With the commencement of 2023, the Food and Drug Administration (F.D.A) officially removed the in-person requirement when obtaining mifepristone, a drug that blocks a hormone necessary for pregnancy development. According to The New York Times, prescribing physicians previously dispensed mifepristone directly to the patient, at specific clinics or hospitals. But now, for the first time, retail pharmacies such as CVS and Walgreens, when aligned with F.D.A guidelines, can provide easy access to an abortion pill. As stated in The Washington Post, this acts as the latest step to ease restrictions on abortion medications since mifepristone was approved in 2000.
The F.D.A official website addresses specific rules and qualifications when dispensing mifepristone: patients will still need a prescription from a certified doctor and must complete a form of consent. Not all physicians can prescribe mifepristone, first having to prove, to agency satisfaction, their ability to perform an abortion. Steps must take place to conceal doctors’ names and protect them from any sort of public harassment or violence. Given the time and resources needed to ensure compliance and complete these steps, some pharmacies choose not to dispense mifepristone, a medication that only a small percentage of their customers use.
While abortion pills are widely used in hospitals and pregnancy termination centers around the United States (U.S.), mifepristone and step two of the abortion regimen, misoprostol, causing contractions that expel pregnancy tissue, have become largely sought after following the Supreme Court decision in 2022 overturning the federal right to abortion. With this, discussion surfaces around what this decision means for states where abortion is illegal. As stated by The Washington Post, The Department of Justice (DOJ), authored by Assistant Attorney General Christopher H. Shroeder, issued a legal opinion that U.S. postal services may deliver abortion pills to any state. “There are manifold ways in which recipients in every state may use these drugs, including to produce an abortion, without violating state law,” said Schroeder. “Therefore, the mere mailing of such drugs to a particular jurisdiction is an insufficient basis for concluding that the sender intends them to be used unlawfully.”
Abortion laws can act as a catalyst for political battles, affecting a pharmacy’s choice of weather or not to dispense the pills. Contrasting responses following the F.D.A’s decision immediately sparked political uproar. Marjorie Dannenfelser, the President of Susan B. Anthony Pro-Life America says, “The Biden administration has once again proved that it values abortion industry profits over women’s safety and unborn children’s lives…abortion activists want to turn every post office and pharmacy into an abortion business, and the Biden F.D.A. is a willing participant,” while Kirsten Moore, director of the Expanding Medication Abortion Access project, says that by, “allowing brick-and-mortar pharmacies to dispense medication abortion care, the F.D.A. is treating medication abortion like the safe, effective, time-sensitive care that it is.” While mifepristone is only authorized for abortions, as stated in Penn Medicine News, it maintains the ability to aid with miscarriages. According to The New York Times, the American College of Obstetricians and Gynecologists and the American Medical Association, filed a citizen petition requesting that the F.D.A. ease restrictions for mifepristone to be used for miscarriages.

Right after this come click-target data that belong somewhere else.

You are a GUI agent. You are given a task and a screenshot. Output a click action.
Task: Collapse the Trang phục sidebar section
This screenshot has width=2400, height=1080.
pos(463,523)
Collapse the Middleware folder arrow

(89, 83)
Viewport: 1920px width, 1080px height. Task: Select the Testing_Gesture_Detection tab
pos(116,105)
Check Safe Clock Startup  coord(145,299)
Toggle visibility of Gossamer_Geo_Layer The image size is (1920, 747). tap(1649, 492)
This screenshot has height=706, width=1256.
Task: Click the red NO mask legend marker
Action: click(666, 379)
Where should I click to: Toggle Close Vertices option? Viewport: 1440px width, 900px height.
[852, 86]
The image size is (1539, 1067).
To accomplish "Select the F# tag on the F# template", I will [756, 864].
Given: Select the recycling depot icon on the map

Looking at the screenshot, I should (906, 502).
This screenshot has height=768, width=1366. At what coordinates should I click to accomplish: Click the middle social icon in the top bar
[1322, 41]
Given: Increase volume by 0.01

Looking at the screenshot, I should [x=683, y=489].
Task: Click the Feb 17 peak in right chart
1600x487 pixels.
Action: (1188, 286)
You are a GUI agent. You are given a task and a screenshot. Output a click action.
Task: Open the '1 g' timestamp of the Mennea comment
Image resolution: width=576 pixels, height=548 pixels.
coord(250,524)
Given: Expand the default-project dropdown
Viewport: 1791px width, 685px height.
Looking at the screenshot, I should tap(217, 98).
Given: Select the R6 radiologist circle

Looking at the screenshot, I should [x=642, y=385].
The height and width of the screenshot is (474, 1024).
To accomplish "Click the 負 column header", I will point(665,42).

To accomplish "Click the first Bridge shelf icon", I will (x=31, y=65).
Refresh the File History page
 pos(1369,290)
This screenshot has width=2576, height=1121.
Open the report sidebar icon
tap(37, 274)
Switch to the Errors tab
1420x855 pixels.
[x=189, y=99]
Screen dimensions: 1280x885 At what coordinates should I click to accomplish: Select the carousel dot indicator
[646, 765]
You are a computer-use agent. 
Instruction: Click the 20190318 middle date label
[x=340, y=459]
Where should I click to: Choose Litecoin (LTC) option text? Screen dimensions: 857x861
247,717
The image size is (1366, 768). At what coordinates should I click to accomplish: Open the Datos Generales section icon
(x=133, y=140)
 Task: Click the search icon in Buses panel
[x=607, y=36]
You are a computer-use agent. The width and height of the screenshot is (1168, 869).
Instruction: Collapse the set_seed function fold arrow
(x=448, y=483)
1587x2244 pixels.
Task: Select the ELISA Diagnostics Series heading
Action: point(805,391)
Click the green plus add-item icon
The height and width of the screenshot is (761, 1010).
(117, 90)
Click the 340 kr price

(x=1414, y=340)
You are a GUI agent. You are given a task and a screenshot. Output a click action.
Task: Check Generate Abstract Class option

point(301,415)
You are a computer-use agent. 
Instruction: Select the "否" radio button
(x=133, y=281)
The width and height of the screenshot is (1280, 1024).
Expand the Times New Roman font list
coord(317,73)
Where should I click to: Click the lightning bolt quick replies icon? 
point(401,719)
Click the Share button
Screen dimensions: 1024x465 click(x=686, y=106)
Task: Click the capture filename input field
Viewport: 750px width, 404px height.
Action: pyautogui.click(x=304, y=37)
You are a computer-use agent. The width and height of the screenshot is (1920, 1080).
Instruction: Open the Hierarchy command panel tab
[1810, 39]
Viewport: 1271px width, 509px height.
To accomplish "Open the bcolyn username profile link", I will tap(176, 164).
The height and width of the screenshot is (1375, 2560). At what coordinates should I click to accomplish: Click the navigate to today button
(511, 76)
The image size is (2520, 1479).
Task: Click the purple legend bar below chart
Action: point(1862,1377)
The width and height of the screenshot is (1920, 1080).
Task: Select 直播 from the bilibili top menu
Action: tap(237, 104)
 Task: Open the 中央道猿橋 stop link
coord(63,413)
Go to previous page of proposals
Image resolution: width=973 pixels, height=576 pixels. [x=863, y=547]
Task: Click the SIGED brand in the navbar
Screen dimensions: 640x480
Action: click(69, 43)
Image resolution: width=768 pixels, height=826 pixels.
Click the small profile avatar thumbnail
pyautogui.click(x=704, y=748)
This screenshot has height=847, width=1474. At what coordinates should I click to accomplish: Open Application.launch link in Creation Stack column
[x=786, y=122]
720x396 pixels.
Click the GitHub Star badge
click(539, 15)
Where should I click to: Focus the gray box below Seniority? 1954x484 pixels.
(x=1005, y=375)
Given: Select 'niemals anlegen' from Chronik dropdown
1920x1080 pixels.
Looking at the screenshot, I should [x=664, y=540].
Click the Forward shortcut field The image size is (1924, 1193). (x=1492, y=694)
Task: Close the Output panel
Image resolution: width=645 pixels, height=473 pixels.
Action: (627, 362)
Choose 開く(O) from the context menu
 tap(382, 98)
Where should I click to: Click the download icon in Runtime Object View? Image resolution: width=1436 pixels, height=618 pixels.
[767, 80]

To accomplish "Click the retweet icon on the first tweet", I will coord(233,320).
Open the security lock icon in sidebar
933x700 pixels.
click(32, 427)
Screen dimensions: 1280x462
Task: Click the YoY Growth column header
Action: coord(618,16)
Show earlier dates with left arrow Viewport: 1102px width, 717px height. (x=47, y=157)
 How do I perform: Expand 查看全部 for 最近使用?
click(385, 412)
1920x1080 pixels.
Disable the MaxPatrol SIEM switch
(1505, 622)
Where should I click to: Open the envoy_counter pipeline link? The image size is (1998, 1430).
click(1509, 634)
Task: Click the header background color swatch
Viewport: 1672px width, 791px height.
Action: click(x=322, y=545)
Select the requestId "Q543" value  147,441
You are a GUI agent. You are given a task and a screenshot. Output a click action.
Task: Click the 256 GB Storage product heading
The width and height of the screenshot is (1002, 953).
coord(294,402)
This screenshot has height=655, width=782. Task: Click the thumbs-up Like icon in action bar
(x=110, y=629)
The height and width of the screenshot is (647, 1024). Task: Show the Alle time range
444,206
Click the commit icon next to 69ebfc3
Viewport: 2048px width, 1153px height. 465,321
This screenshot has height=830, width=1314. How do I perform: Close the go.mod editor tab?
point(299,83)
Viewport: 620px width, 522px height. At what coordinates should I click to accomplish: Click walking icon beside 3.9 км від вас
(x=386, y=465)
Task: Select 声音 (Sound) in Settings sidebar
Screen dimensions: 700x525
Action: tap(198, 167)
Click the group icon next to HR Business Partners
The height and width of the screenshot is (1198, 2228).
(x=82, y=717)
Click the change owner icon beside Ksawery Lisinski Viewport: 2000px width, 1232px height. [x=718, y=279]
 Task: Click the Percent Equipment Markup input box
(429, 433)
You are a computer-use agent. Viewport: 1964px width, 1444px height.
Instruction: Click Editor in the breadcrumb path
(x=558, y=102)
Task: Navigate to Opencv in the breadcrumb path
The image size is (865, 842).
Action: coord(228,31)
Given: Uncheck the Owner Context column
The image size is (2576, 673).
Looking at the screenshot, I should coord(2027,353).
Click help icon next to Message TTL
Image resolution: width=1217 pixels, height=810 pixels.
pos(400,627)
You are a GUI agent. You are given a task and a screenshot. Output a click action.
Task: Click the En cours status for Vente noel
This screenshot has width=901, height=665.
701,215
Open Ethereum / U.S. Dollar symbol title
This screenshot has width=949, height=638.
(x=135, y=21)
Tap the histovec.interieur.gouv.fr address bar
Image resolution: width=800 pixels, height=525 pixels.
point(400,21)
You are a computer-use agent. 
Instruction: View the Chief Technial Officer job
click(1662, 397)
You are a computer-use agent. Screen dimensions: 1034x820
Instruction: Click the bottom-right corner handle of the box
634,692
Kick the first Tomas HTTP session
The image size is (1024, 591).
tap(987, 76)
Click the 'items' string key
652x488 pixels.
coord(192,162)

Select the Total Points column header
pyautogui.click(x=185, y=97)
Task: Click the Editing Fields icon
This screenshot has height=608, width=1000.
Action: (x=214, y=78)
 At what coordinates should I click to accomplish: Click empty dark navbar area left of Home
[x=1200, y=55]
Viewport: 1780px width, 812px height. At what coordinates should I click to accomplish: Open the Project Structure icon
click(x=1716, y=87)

A spokesman for Walgreens, Fraser Engerman, establishes the pharmacy’s intentions to review the F.D.A’s decision and, “continue to enable our pharmacists to dispense medications consistent with federal and state law.” According to the National Public Radio (NPR), Danco Laboratories, having created the abortion pill with GenBioPro, clarified that, “Although the FDA’s announcement today will not solve access issues for every person seeking abortion care, it will allow more patients who need mifepristone for medication abortion additional options to secure this vital drug.”